Paccar’s focus on quality and operational improvement through programs such as Six Sigma, Sobic says, are fundamental to the company’s success. These same commitments are necessary from the supplier base, especially as the market strengthens and production increases.
He outlines what Paccar expects from its supplier partners:
- Global capabilities and global support;
- Investment in technology and quality systems;
- Less than 50 ppm (parts per million) defects or errors;
- A commitment to Six Sigma;
- Investment in capacity to support Paccar’s global growth;
- Reducing product complexity without compromising performance and quality;
- Increasing design collaboration;
- Jointly providing low-cost solutions for customers; and
- On-time delivery.
Regarding the latter, Sobic says, “If there’s one message I can leave you with from the parts aftermarket business, it is not ‘location, location, location.’ It is ‘availability, availability, availability.’” He says as truck production ramps up, Paccar is looking to its supplier base to provide a 97 percent fill rate.“We are taking steps to increase our parts inventory goals to ensure that our customers will have the part when it is required.”
While North American truck sales continue to struggle, Sobic noted that Paccar’s aftermarket performance was strong. He said Paccar Parts grew by 7 percent year-over-year with $1.9 billion in revenue. The parts division operates 13 global distribution centers and has implemented new technologies such as a voice recognition system that provides a 30 percent improvement in pick productivity and error reduction of 1 in 40,000 lines picked. “Suppliers have asked us if we are willing to share these technologies,” Sobic says. “The answer is a resounding ‘yes.’”
Sobic also discussed the company’s development and introduction of its new lineup of MX engines that use selective catalytic reduction to achieve the 2010 U.S. Environmental Protection Agency emissions standards. “When we bought DAF in 1996, many in the European press asked why?” Sobic recalled, noting that the company was in bankruptcy and not noted for high-quality products. The appeal, he says, was the company’s experience in global engine manufacturing with more than 900,000 engines produced within 50 years.
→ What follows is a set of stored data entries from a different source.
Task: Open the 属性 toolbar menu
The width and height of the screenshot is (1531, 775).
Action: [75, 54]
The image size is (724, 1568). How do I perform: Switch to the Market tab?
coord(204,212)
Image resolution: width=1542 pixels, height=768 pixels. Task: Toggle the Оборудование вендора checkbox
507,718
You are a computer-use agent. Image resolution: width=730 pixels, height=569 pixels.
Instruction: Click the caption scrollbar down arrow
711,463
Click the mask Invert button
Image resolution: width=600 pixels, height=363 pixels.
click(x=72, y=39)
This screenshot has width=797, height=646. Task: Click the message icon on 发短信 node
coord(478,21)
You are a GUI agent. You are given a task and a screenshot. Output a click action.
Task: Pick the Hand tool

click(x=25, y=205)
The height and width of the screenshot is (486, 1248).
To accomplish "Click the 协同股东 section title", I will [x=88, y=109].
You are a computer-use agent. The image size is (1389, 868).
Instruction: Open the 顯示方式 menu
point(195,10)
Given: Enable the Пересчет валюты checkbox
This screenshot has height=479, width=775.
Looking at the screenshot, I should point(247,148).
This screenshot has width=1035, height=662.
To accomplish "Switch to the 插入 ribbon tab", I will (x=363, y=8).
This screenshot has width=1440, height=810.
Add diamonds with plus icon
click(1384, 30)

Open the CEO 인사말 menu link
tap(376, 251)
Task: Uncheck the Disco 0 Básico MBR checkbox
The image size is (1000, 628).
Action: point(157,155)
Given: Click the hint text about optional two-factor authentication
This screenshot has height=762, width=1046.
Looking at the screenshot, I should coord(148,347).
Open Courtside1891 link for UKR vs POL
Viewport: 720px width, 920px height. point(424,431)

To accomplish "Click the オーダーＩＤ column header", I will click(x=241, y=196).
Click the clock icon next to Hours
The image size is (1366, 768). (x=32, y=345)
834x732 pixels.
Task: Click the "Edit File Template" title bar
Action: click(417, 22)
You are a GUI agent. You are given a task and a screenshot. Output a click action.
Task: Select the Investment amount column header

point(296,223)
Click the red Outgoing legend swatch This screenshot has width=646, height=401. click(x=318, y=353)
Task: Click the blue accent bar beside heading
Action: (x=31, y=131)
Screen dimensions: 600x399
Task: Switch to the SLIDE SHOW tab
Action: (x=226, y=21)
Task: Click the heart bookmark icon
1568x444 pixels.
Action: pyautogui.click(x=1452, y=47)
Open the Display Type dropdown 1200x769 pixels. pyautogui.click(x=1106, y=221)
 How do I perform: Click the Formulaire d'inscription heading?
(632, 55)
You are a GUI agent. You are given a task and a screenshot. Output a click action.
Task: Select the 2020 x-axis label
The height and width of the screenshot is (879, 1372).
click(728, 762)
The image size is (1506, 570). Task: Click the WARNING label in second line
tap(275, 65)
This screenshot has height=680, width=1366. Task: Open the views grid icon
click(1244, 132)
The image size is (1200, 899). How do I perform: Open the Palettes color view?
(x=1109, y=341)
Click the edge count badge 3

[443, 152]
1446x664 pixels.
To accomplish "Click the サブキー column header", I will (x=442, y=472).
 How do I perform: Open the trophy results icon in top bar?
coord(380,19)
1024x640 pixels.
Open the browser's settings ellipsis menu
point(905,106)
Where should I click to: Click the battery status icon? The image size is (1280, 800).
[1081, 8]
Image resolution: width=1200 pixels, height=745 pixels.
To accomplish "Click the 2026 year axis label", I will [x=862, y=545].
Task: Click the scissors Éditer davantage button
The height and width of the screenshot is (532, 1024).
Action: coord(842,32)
The acquisition, bolstered by a nearly $1 billion investment, laid the foundation for the company’s new lineup of Paccar MX engines. Sobic says the engines have undergone more than 300,000 test-cell hours and more than 50 million North American test miles. The feedback from customers, he says, is improved fuel economy, quiet operation and ample pulling power. The engines have EPA/California Air Resources Board 2010 certification in all 50 states.
When asked if the company has any plans to introduce engines with exhaust gas recirculation technology, Sobic responded, “I think we are very comfortable with our SCR strategy.”